グテーレス事務総長は、世界食糧エネルギー金融危機即応グループのブリーフィングで発言し、ウクライナ紛争の結果、肥料価格が高騰したため、あらゆる主要穀物の不足から世界の何十億人もの人々に影響が出かねないと指摘している。
「食料価格は史上最高値を更新した。肥料の価格も2倍以上値上がりし、あちこちで憂慮が広がっている。肥料がなければ、トウモロコシや小麦の不足は、米を含むすべての主要作物に広がり、アジアや南米の数十億人に壊滅的な影響を与えるだろう」
グテーレス国連事務総長は、深刻な食糧不足に直面している人口は過去2年間ですでに倍増していたところに、2022年はウクライナでの軍事衝突でさらに4700万人が増えるおそれがあると指摘している。

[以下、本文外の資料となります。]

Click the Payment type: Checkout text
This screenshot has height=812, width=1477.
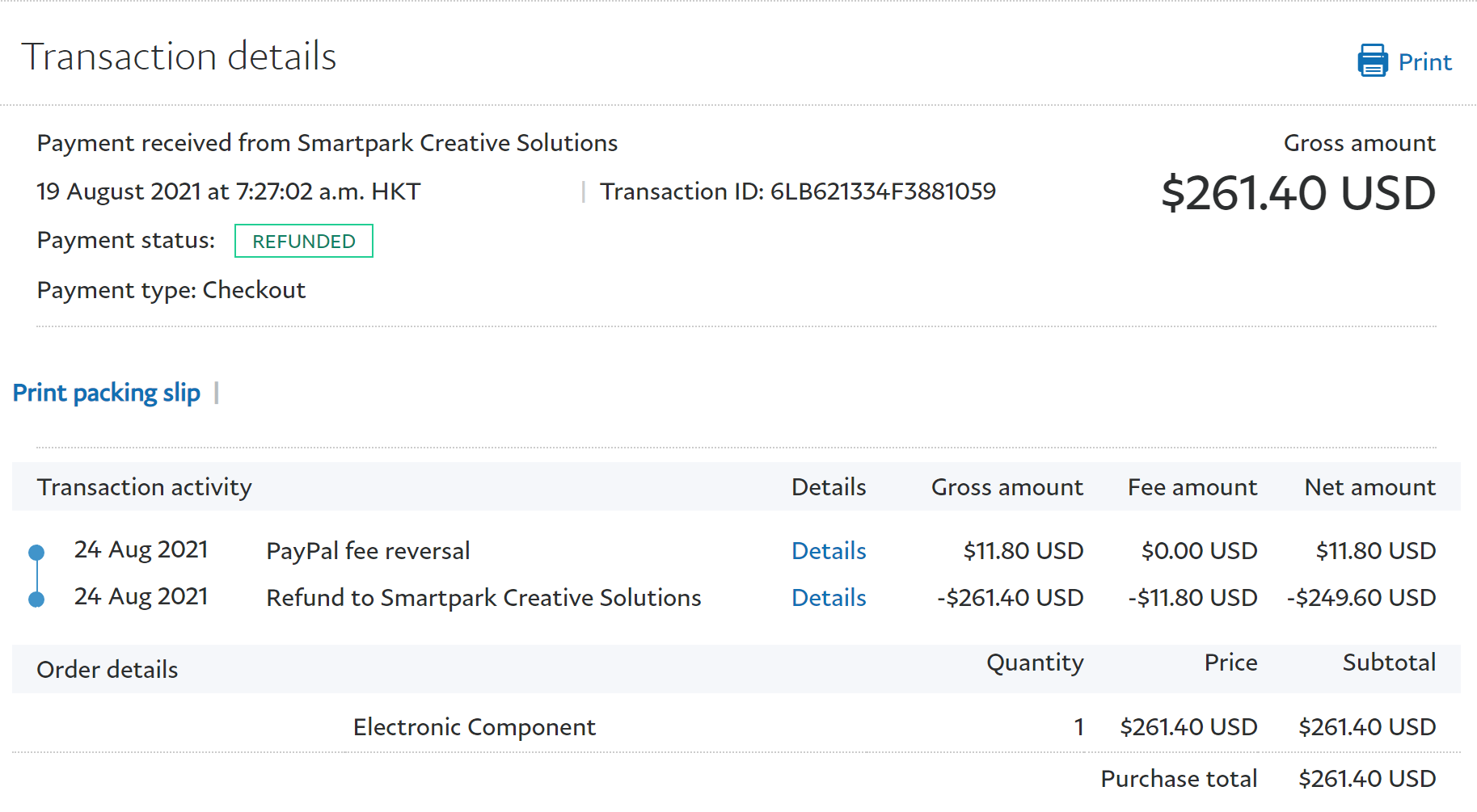tap(171, 290)

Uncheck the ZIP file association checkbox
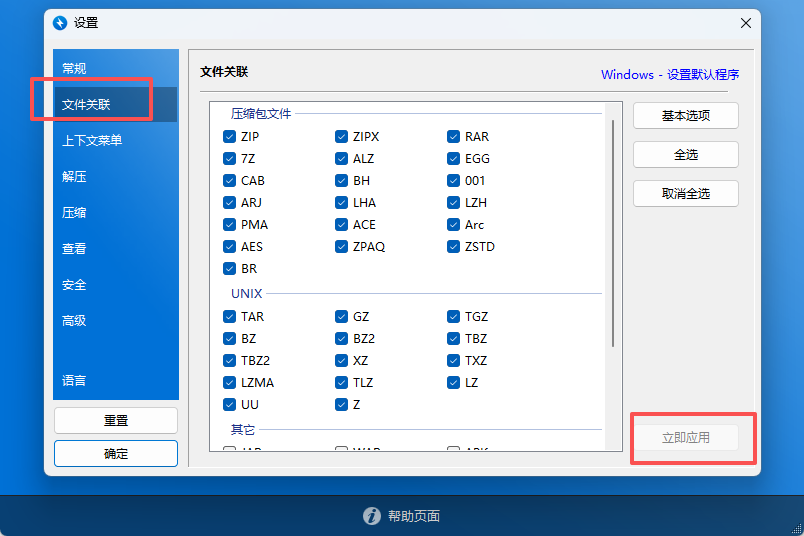(230, 137)
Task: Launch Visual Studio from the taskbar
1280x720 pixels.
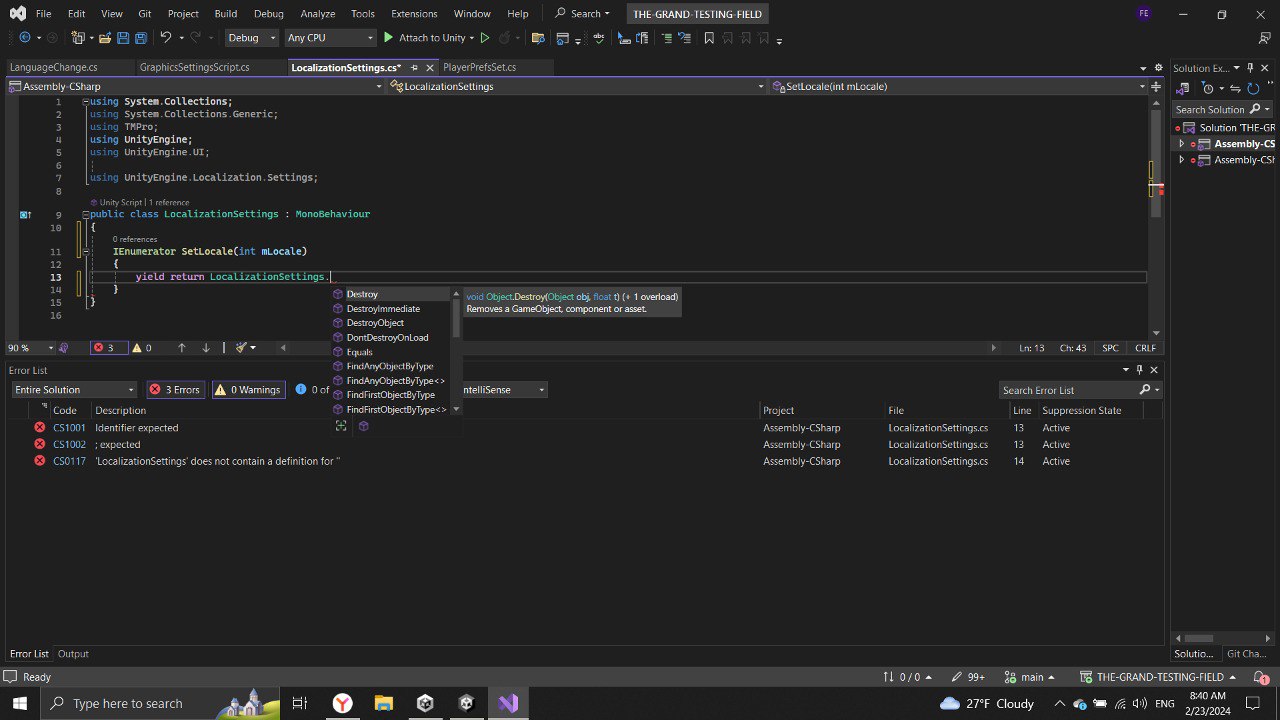Action: click(x=507, y=702)
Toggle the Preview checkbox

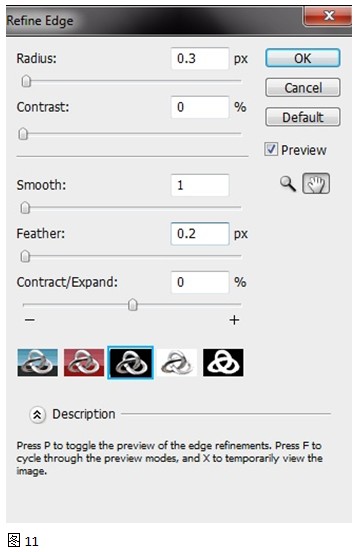tap(271, 149)
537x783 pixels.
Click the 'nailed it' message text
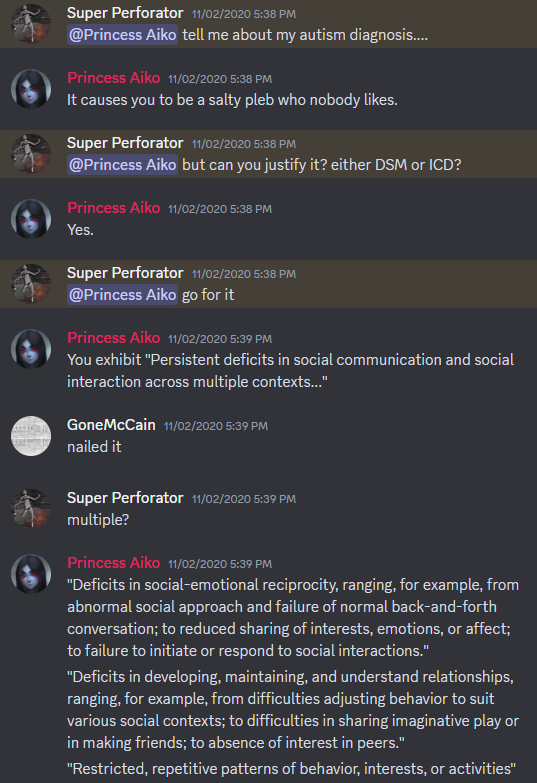(94, 447)
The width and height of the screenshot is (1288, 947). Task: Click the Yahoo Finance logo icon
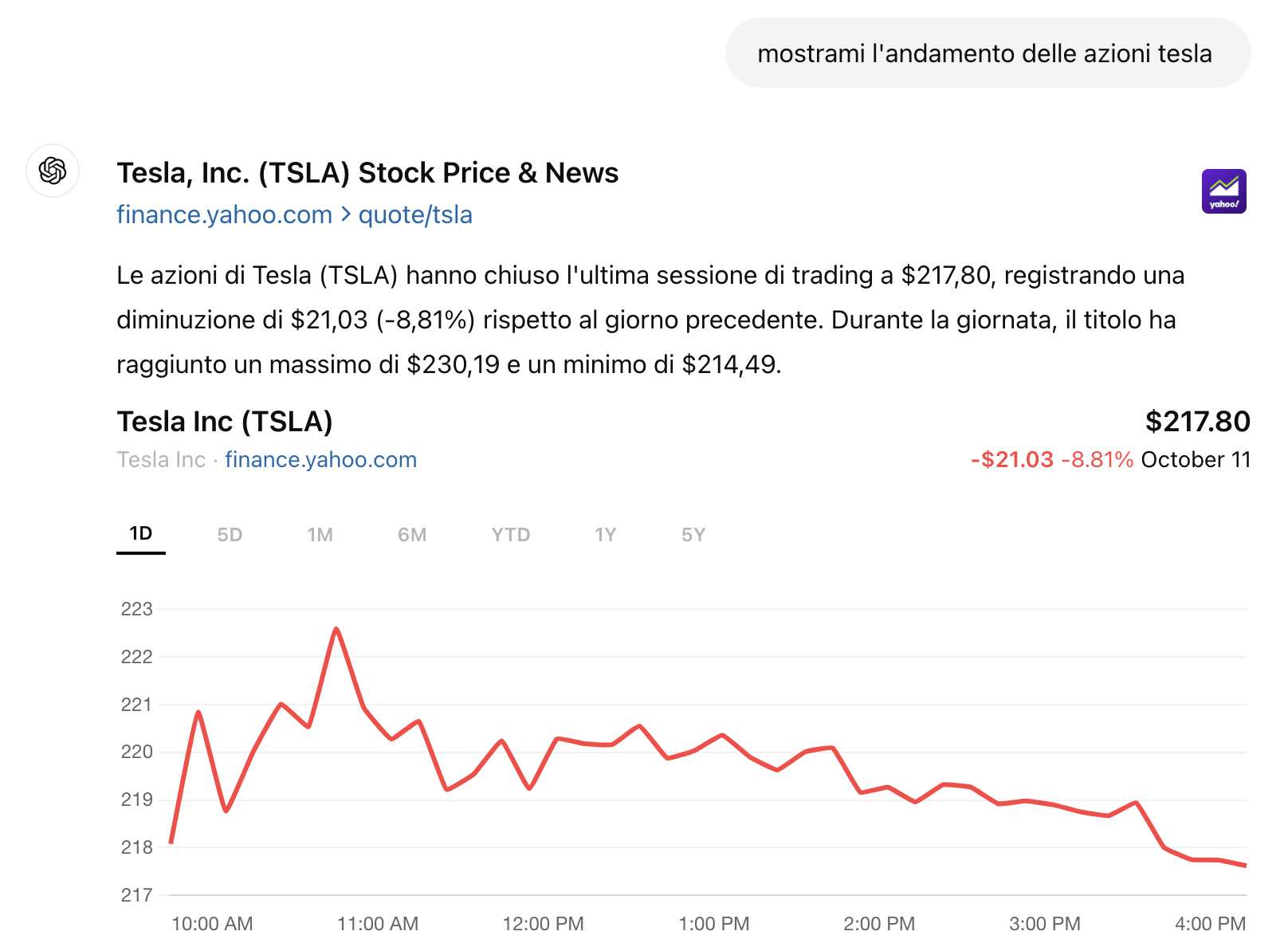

グテーレス国連事務総長はまた、ウクライナ事情で欧米諸国の制裁を受けているロシアとベラルーシが世界最大のカリ肥料生産国だという事実を挙げた。グテーレス事務総長は、世界市場でのカリ肥料へのアクセスが制裁のせいで制限されているという事態は、世界が食糧危機に直面する今、全く受け入れられないと述べた。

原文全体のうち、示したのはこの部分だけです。